My cousin made the comment that this would be the last trip they could take without the kids for a while. He has two children (9 and 4). So of course, being polite, I ask why. He then pats his wife's knee and says they have another one on the way-not planned. I am happy for them, but with every new pregnancy comes so much jealousy. I feel like it's everyone but me. I have been proud of myself for not letting that get in the way of celebrating with them. I've never minded discussing people's pregnancies, or their children. It is strange that such a happy announcement can make me so sad. I try to get past that feeling. Some days it is easier than others. Yesterday was hard.

I also have two pregnant coworkers, both due this April. I can't help thinking that if IVF#1 had worked, I would have been right there with them. I find one of the hardest places to deal with IF is at work. (The only people who know about our IF is our immediate family and three of my closest friends.) It's not really the fact that as a teacher I'm surrounded by kids. Being a teacher and being a parent are really very, very different. It is the fact that I am surrounded by parents and well intentioned coworkers who constantly ask when I'm going to have a baby. Actually that is not really true anymore. They used to ask more often. It has tapered off.

I came to a realization after talking with a friend of mine I used to teach with (who is aware of our struggles). She is now a stay at home mom. A fellow teacher was talking with her the other day. She used to ask my friend when I was going to have kids. Just the other day she asked if I was "having trouble." This is their logic: I've been married for three years. . . People know I want kids. . . I don't have kids. . .I must be infertile! It irritates me that people make assumptions about my life.

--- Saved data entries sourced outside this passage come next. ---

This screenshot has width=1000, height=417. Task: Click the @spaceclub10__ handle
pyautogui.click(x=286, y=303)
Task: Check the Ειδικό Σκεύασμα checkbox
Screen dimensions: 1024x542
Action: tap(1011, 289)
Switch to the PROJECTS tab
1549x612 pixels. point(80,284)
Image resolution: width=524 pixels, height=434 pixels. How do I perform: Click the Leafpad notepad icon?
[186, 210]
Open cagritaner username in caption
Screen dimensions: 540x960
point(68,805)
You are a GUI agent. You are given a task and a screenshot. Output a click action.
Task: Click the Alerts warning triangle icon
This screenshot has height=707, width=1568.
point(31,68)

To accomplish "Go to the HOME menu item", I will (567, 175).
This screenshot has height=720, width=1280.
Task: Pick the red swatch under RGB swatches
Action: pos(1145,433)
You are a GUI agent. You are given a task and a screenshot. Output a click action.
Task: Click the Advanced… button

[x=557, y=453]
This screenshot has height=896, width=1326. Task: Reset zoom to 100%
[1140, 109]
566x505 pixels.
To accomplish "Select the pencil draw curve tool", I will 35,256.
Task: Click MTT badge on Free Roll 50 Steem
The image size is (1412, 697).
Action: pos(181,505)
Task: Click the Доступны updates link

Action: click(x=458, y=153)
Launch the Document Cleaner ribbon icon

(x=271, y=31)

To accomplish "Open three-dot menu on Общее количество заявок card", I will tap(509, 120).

Meanwhile, my AF is back in full force this month. I guess I should start my BCP tomorrow so I can be on track with starting my injections next month. Whatever Dr. G tells me at our consultation on the 23rd, it's not going to stop me from at least giving it one more try. I'm not going to give up that easy.

2 comments:

MRS. ERIN SMITH said...

Funny how it all hits you like a ton of bricks, huh? We go to the doctor, they laugh at us and say we're young... then BOOM!!!... "you're infertile... IVF maybe... no hope, really."

I am waiting for my RE to dump me... which will be quite difficult for them because I am an infertility CASH COW. I believe I solely have purchased my RE's BMW.

I'm a teacher, too. Infertility delivers an excruciating blow to those of us who work with kids and families. I work with teenagers. They used to ask when I was planning to have kids... now they don't ask. Even they understand not to ask... wish the adult world was a saavy.

So glad to meet you here,
E

Lost in Space said...

It's okay to be happy for someone else while feeling sad for yourself. So completely normal.

We are "in the closet" with our families who quit asking us years ago when we were going to have kids. I have no idea what they assume, but as long as they aren't asking anymore I'm okay with it.

I actually wish some of my co-workers would put 2 and 2 together to realize that 6 years of marriage + wanting kids is most likely = to infertility. Somehow they continue to ask though. Morons.

Sending good thoughts your way on the 23rd.